Lombardy: roughly Slovenia and Rijekia, minus German Austria's claims
Dalmatia: roughly OTL Montenegro/Serbia, speaking a Greek dialect heavily influenced by Romance languages
Illyria: roughly Napoleon's Illyrian Provinces (Croatia, Bosnia/Herzegovina); speaks a Romance language roughly between that of Romanian and Italian, influenced by Greek, in that it keeps a genitive case.
Pannonia (name?; Gothic state): roughly the Carpathian basin, where OTL Hungarian Kingdom would be
East Saxony: roughly Slovakia; without Slavic invasion, Germans invaded here rather than Siebenburgen.
South Gothic Kingdom (name?): roughly OTL Bulgaria
Germany: Prussia OTL up to Holstein, other German Empire territory. Unifying state may have been Brandenburg, Saxony, or Hanover. OTL Prussia didn't exist.

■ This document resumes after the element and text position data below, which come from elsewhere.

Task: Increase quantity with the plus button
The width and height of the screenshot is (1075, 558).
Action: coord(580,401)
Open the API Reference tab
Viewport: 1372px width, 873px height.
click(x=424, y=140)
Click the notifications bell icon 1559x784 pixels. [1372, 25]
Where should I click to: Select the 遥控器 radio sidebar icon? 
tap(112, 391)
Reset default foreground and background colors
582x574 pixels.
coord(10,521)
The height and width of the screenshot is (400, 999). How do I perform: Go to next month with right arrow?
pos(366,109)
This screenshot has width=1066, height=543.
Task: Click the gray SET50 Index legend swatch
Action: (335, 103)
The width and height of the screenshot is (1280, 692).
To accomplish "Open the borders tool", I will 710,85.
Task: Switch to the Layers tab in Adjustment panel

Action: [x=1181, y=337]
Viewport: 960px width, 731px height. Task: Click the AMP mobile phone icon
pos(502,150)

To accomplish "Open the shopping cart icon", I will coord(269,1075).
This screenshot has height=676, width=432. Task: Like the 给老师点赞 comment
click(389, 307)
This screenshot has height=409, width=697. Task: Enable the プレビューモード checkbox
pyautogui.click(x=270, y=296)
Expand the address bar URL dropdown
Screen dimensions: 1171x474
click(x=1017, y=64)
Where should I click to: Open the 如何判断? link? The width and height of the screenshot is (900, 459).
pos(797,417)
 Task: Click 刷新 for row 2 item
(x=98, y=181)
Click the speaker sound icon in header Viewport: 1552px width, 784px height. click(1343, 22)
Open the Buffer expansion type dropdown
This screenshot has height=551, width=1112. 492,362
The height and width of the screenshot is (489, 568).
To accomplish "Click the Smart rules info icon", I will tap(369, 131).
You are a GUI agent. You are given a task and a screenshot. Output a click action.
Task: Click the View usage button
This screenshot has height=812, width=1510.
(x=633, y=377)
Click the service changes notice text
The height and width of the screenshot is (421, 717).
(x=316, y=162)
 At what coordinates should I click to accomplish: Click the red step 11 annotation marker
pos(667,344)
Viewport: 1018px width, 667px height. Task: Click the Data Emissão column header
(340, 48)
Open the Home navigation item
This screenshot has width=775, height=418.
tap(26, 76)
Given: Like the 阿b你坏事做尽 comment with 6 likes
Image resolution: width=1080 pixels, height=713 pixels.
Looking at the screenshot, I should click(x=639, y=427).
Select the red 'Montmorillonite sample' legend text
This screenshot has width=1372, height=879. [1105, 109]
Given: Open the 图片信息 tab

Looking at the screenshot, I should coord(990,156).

This is a more mercantile/capitalist state.
Poland: Congress Poland, or Second Republic territory minus what's in Germany.
Austria (South Germany?): German Austria's claims, including South Tirol and Pressburg.
Czechia: OTL Czech republic minus German Austrian claims.
Belarus: parts of 17th century Lithuania (Vitebsk, Smolensk, Mstsislaw)
Galicia (what we'd call Ukrainians): border of Belarus, Poland, down to Hungary, roughly.